Join us this Thursday, May 24, 2012, for a free live webcast entitled, "A Stochastic Simulation Model for Dairy Business Investment Decisions " to be presented by Dr. Jeffrey Bewley.
A dynamic, stochastic, mechanistic simulation model of a dairy enterprise was developed to evaluate the cost and benefit streams coinciding with investments in Precision Dairy Farming technologies. The model was constructed to embody the biological and economical complexities of a dairy farm system within a partial budgeting framework. A primary objective was to establish a flexible, user-friendly, farm-specific, decision-making tool for dairy producers or their advisers and technology manufacturers.
The basic deterministic model was created in Microsoft Excel. @RISK was employed to account for the stochastic nature of key variables within a Monte Carlo simulation. Net present value was the primary metric used to assess the economic profitability of investments. The model comprised a series of modules, which synergistically provided the necessary inputs for profitability analysis. Estimates of biological relationships within the model were obtained from the literature in an attempt to represent an average or typical U.S. dairy. Technology benefits were appraised from the resulting impact on disease incidence, disease impact, and reproductive performance. The economic feasibility of investment in an automated BCS system was explored to demonstrate the utility of this model.
An expert opinion survey was conducted to obtain estimates of potential improvements from adoption of this technology. Benefits were estimated through assessment of the impact of BCS on the incidences of ketosis, milk fever, and metritis; conception rate at first service; and energy efficiency. Improvements in reproductive performance had the greatest influence on revenues followed by energy efficiency and disease reduction, in order. Stochastic variables that had the most influence on NPV were: variable cost increases after technology adoption; the odds ratios for ketosis and milk fever incidence and conception rates at first service associated with varying BCS ranges; uncertainty of the impact of ketosis, milk fever, and metritis on days open, unrealized milk, veterinary costs, labor, and discarded milk; and the change in the percentage of cows with BCS at calving ≤ 3.25 before and after technology adoption. The deterministic inputs impacting NPV were herd size, management level, and level of milk production. Investment in this technology may be profitable; but results were very herd-specific.

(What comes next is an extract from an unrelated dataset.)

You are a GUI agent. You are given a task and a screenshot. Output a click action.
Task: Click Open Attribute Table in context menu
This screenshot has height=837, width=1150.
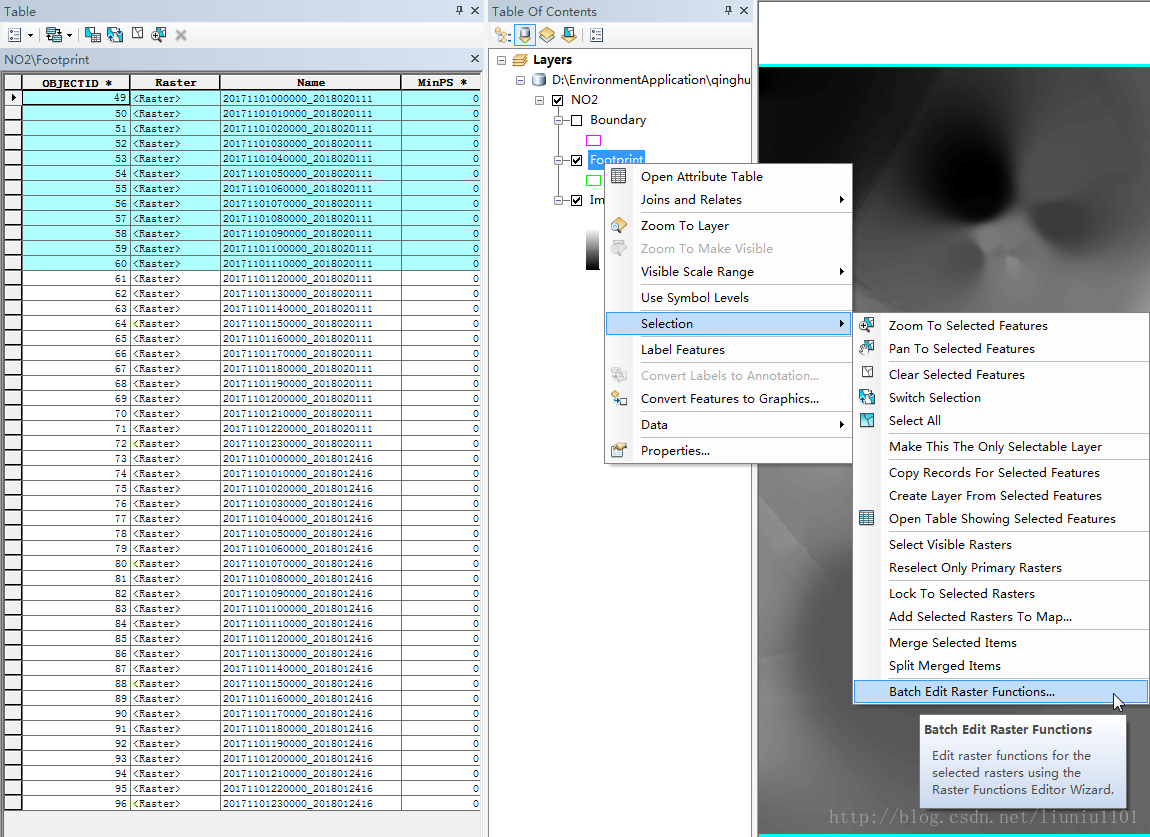click(701, 177)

Investment decisions for Precision Dairy Farming technologies can be analyzed with input of herd-specific values using this model. This free live webcast will go into detail about the model, as well.
Dr. Jeffrey Bewley, is Assistant Professor and Extension Dairy Specialist, specializing in Dairy Systems Management, Dairy Decision Making, and Precision Dairy Farming, at the University of Kentucky. He received his BS from the University of Kentucky, MS from the University of Wisconsin-Madison, and PhD from Purdue University. Jeffrey has a keen appreciation for the opportunities automation provides for more precise management. His own work is in the technical and economic assessment of Precision Dairy Farming technologies, body condition scoring, and temperature monitoring. His outreach program is focused on developing tools and strategies for improved decision-making on dairy farms.